▶ _Source passage_
(begin)
# Gathering data from Reddit API
Starting with required libraries

In [1]:
import requests
import time
import pandas as pd

Checking out the details of the JSON file, acquired by adding the .json extension to the end of subreddit url

In [2]:
url = 'https://www.reddit.com/r/science/.json'

In [3]:
#create my own unique header so that I do not get a status error
headers = {'User-agent': 'Jingle Bells 2.0'}

In [4]:
res = requests.get(url, headers=headers)

In [5]:
#200 means we are good to go. #400 means its a problem on the user's end
#500 means there is a problem on reddit's end
res.status_code

200

In [6]:
#turn the output of the requests.get into a json format 
the_json = res.json()

In [7]:
#check out the keys of the json
sorted(the_json.keys())

['data', 'kind']

In [8]:
#check out the nested keys within 'data'
sorted(the_json['data'].keys())

['after', 'before', 'children', 'dist', 'modhash']

Begin with an empty lists for the posts and an empty dictionary for the parameters.  Run the for loop once to get the first 100 posts.
(end)
Records from a data collection:
(begin)
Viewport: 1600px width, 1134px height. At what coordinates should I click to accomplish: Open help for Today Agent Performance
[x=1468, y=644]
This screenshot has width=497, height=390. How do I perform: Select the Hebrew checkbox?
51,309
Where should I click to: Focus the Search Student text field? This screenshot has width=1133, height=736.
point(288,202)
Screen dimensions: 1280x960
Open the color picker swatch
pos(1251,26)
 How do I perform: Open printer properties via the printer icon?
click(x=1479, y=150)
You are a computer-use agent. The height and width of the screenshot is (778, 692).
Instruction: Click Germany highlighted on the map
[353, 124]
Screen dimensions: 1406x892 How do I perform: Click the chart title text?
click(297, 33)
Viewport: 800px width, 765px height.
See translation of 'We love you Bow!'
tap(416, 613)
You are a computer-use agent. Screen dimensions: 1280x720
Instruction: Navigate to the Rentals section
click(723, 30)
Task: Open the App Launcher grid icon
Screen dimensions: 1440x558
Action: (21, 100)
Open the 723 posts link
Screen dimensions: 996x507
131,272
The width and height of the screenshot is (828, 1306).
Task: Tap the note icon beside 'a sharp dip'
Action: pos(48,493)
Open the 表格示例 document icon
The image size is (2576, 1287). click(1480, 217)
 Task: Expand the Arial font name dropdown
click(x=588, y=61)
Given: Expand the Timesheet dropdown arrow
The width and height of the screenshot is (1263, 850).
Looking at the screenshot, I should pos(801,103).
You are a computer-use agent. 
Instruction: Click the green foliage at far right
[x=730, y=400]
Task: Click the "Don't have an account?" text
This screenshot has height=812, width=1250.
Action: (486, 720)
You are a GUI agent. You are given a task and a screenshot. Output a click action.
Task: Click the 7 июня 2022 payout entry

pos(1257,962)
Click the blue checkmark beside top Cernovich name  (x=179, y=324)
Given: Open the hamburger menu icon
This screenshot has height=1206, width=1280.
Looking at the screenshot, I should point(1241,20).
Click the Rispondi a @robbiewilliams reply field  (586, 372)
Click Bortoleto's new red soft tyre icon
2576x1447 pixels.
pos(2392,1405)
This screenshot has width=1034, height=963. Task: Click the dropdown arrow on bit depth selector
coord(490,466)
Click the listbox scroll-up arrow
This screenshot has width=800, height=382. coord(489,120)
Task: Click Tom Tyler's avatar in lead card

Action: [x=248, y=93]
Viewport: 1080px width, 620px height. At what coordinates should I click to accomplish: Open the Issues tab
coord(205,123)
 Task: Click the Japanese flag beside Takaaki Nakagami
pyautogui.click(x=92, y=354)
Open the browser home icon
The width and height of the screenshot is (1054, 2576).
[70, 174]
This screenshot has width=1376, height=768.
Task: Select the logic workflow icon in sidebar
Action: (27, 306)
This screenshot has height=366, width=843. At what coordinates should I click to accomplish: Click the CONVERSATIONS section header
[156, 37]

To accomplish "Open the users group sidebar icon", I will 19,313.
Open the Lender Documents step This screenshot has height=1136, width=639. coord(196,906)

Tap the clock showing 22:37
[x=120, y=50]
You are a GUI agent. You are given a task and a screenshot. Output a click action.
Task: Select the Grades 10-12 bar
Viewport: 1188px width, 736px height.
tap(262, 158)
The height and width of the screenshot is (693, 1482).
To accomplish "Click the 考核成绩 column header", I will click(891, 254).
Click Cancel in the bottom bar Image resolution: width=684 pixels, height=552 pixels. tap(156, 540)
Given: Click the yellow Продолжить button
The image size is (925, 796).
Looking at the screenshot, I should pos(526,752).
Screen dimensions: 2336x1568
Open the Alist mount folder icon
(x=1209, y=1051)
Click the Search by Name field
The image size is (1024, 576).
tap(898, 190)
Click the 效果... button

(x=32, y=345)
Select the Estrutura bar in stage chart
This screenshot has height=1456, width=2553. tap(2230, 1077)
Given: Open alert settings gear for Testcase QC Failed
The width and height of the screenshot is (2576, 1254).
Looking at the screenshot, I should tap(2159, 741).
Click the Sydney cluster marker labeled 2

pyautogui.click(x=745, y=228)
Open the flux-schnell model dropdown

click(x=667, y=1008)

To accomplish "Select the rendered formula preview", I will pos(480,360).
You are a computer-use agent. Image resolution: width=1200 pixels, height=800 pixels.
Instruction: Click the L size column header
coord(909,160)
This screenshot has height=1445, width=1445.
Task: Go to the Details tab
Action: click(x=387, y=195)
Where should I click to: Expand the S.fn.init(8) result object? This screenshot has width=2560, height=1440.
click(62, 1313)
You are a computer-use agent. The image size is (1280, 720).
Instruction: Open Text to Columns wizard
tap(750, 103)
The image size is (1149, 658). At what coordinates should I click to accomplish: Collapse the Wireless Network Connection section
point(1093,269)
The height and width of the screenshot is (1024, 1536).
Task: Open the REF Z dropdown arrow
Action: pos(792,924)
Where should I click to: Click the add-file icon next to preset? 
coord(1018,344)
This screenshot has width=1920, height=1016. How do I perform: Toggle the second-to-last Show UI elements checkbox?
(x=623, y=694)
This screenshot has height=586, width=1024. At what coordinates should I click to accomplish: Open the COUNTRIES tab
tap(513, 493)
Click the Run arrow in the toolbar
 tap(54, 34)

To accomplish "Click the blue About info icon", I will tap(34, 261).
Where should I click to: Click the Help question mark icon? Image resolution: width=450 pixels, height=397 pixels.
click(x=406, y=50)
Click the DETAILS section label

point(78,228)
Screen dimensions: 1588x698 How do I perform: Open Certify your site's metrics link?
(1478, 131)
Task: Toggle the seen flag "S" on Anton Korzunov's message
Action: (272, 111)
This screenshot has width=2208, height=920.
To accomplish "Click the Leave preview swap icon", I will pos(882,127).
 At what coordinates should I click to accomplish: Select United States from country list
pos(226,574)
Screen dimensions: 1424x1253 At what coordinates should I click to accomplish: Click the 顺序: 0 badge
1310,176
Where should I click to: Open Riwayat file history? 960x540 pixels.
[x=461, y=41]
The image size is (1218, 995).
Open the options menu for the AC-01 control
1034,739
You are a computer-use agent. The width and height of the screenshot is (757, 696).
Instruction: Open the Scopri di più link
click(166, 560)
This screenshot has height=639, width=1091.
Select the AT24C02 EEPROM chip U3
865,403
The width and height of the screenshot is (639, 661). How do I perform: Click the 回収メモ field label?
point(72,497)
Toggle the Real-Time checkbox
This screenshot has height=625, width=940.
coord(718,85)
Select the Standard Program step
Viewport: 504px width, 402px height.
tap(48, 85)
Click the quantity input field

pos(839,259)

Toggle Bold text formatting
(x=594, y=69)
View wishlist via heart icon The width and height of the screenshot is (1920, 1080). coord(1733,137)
(end)
▶ _Exercise set_
1: In the Reddit API notebook, what User-agent value does the custom header set?
2: Rewrite the part of the Reddit API notebook that opens with "['after', 'before', 'children', 'dist', 'modhash']" and closes with "first 100 posts.", replacing "dictionary" with "dict".

▶ _Answers to the tasks_
1: Jingle Bells 2.0

2:
['after', 'before', 'children', 'dist', 'modhash']

Begin with an empty lists for the posts and an empty dict for the parameters.  Run the for loop once to get the first 100 posts.